County Farm

 
Went with my mother today to visit my brother at the county farm.  I dunno why it's called a farm.  I didn't see any farming going on, just a cluster of disgustingly run-down buildings within chain-link fence, and a rather decent tree with some rickety bleachers settled around it.

We signed in with some bulbous guy in khaki pants ripping at the crotch, and Trey came out to greet us.

Baby bro done got big.  He was big a long time ago, though.  I just wasn't here to see it.  His head was just about shaved, and he ambled in a loose-limbed fashion in his baggy clothes.

The talk was uncomfortable, but the silences more so.  Hearing coming up soon, he might wind up in the Pen.  Legalities, technicalities, pleas and subpoenas.  I couldn't follow it.  And then it would all come back around to April again.

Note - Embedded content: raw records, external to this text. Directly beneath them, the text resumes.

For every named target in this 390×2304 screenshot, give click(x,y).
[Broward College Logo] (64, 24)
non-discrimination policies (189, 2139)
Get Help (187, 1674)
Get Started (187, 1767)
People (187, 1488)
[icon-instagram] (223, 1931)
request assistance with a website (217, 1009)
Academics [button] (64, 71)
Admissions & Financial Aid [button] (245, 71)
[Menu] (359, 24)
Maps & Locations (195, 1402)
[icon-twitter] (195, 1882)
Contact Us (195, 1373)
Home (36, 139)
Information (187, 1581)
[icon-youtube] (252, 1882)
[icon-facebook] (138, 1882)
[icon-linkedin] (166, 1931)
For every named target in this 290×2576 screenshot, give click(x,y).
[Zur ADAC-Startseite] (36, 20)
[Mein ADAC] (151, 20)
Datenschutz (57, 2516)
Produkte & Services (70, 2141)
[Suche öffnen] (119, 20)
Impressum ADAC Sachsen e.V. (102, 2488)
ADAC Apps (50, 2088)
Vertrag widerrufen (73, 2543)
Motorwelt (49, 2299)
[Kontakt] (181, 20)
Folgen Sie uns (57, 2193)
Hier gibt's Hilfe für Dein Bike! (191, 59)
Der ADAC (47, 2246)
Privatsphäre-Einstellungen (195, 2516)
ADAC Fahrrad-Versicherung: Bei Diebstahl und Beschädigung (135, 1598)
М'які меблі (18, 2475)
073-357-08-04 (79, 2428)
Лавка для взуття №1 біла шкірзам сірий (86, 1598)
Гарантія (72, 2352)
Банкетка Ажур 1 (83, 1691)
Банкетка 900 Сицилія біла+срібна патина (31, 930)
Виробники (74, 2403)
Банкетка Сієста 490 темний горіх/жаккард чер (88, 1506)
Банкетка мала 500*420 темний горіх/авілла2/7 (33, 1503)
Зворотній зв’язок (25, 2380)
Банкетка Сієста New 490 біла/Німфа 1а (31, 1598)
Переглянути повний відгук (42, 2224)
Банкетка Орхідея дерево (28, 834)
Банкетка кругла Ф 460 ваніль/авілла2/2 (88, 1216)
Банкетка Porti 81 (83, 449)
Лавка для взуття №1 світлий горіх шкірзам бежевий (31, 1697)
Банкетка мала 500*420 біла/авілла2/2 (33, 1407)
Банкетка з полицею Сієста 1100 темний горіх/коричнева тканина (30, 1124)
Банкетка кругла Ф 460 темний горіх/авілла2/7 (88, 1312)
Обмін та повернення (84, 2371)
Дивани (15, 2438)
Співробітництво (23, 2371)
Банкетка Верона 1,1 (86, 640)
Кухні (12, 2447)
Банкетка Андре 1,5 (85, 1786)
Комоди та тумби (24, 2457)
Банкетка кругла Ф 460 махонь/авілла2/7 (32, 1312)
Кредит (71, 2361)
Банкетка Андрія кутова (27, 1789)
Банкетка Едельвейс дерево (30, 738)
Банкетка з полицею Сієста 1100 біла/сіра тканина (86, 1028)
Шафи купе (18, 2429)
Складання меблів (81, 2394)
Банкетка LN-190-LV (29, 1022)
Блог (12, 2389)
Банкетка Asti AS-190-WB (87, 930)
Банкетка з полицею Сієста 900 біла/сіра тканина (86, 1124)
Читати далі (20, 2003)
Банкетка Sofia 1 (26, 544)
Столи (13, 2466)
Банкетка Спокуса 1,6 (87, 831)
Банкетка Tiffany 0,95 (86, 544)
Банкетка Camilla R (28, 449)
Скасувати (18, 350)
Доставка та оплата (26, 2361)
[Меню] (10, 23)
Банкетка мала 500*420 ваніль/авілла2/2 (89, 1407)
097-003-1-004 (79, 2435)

April used to be his girlfriend.  No, he would correct me, fiancee.  She has his dog now.  The engagement ring's been flushed down the toilet.  She isn't ready to settle down.  He wants her to obey him.  Sounds like a mess to me.  He is all broken up about it.

I miss my friends.  It would help to be able to talk about all this stuff, but the one friend who told me to be sure and call - collect! - well, I don't wanna run the phone bill up too high.  It's on my list of things to do to get a calling card when I get back, so's not to be in this position again.

I hugged my brother.  I told him I loved him, and I do.  He is a young man now, and way overdue for a slice of reality.  Sometimes I wish I could just pick him up and plonk him down in some other place, away from his so-called friends, who have really done nothing but help him destroy himself.  I would like to put him in a survival situation where excuses and rationalizations don't cut it, where you do what you gotta do, or you die.  I know he would rise to it, and wake up a real man.

I dunno, I have never been there, but you tell me.  Is prison such a place?